GIVEN TASK: Copy word for word everything from the line containing "Open the Options menu dropdown" down to the end of the material, leaving out the pictures.

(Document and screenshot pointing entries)
::::::::::
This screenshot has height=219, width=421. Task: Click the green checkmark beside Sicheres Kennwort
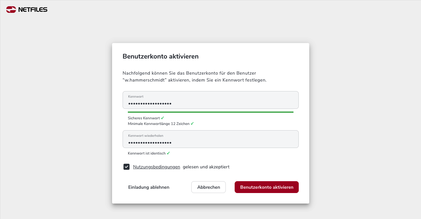coord(162,118)
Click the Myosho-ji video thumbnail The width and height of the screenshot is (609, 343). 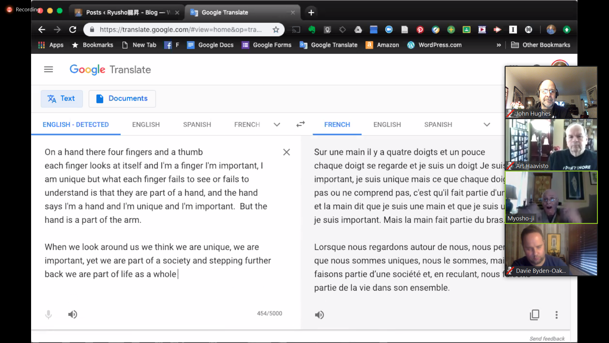point(551,197)
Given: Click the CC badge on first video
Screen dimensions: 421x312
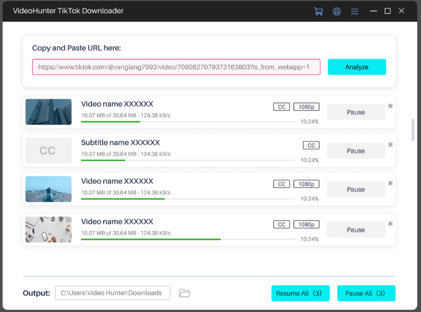Looking at the screenshot, I should (282, 107).
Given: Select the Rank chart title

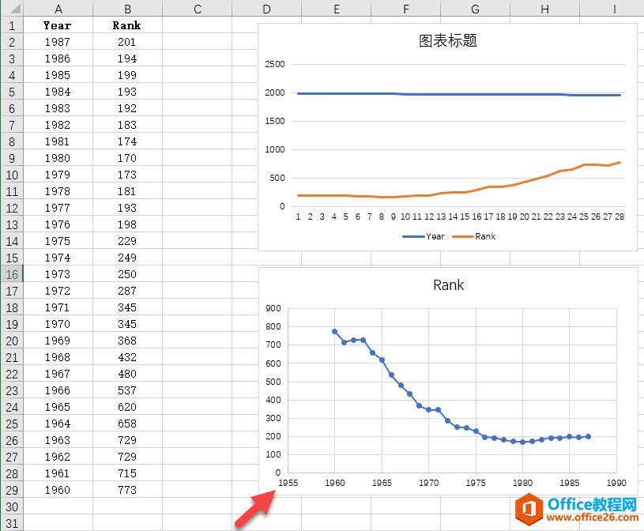Looking at the screenshot, I should coord(447,285).
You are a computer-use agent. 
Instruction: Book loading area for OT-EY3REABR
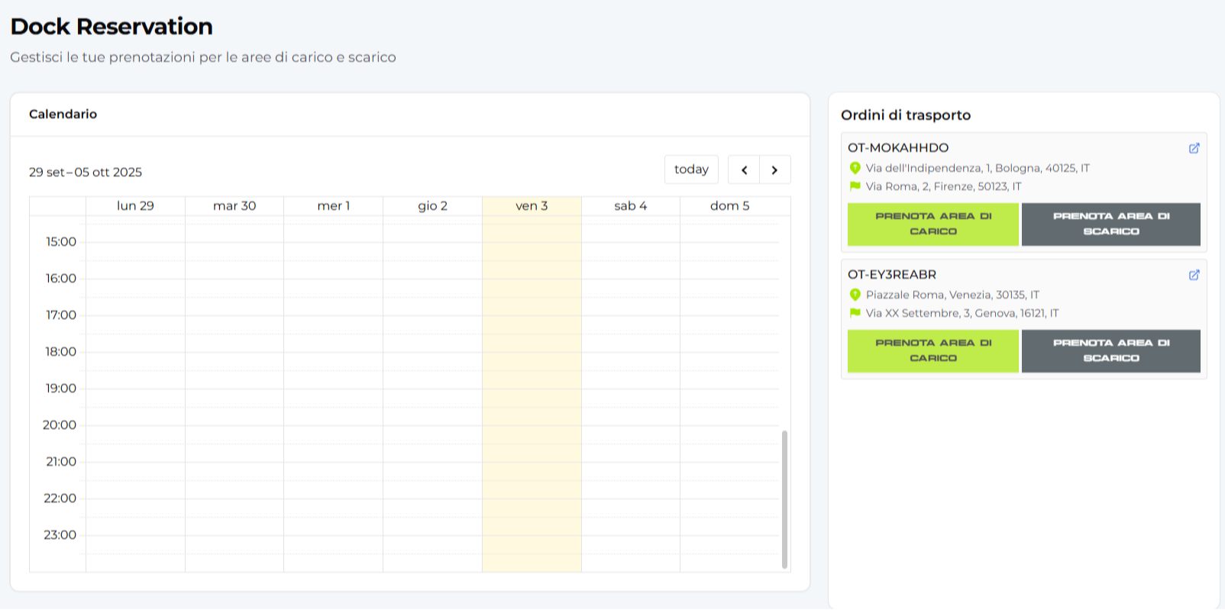coord(932,351)
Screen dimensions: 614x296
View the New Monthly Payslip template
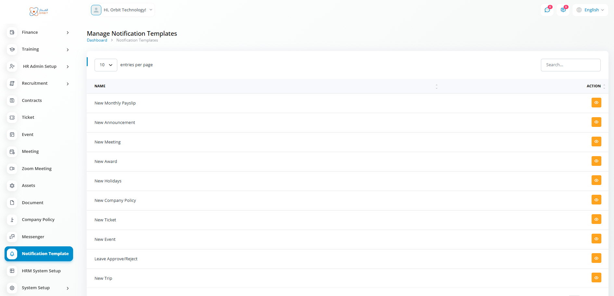click(x=596, y=103)
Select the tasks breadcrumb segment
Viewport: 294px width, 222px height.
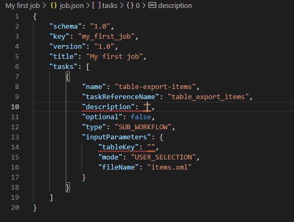tap(110, 6)
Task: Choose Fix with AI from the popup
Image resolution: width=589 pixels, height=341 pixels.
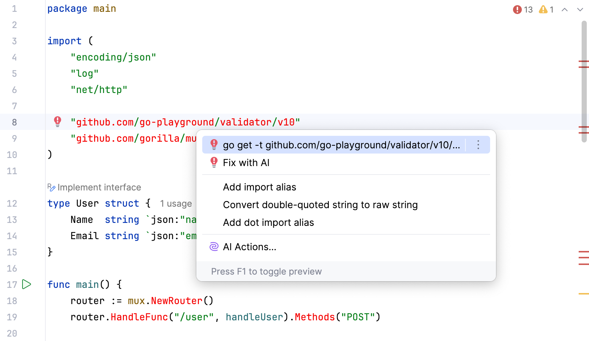Action: (246, 163)
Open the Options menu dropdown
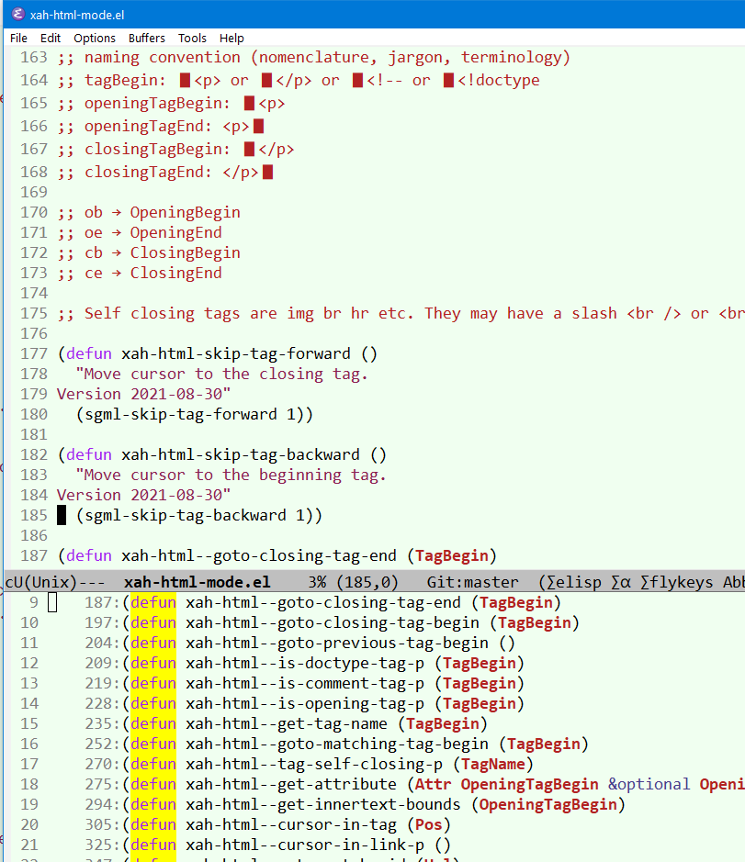The height and width of the screenshot is (862, 745). click(x=95, y=38)
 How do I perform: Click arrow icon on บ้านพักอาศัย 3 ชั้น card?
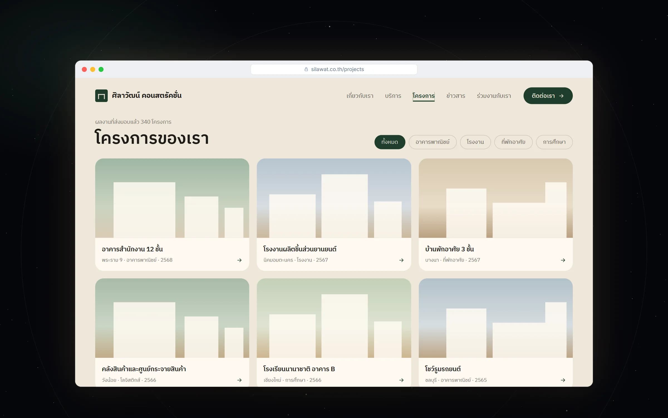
::::::::::
REPLY TO THE TASK:
Open the Options menu dropdown
The height and width of the screenshot is (862, 745). click(x=95, y=38)
 How do I perform: Click arrow icon on บ้านพักอาศัย 3 ชั้น card?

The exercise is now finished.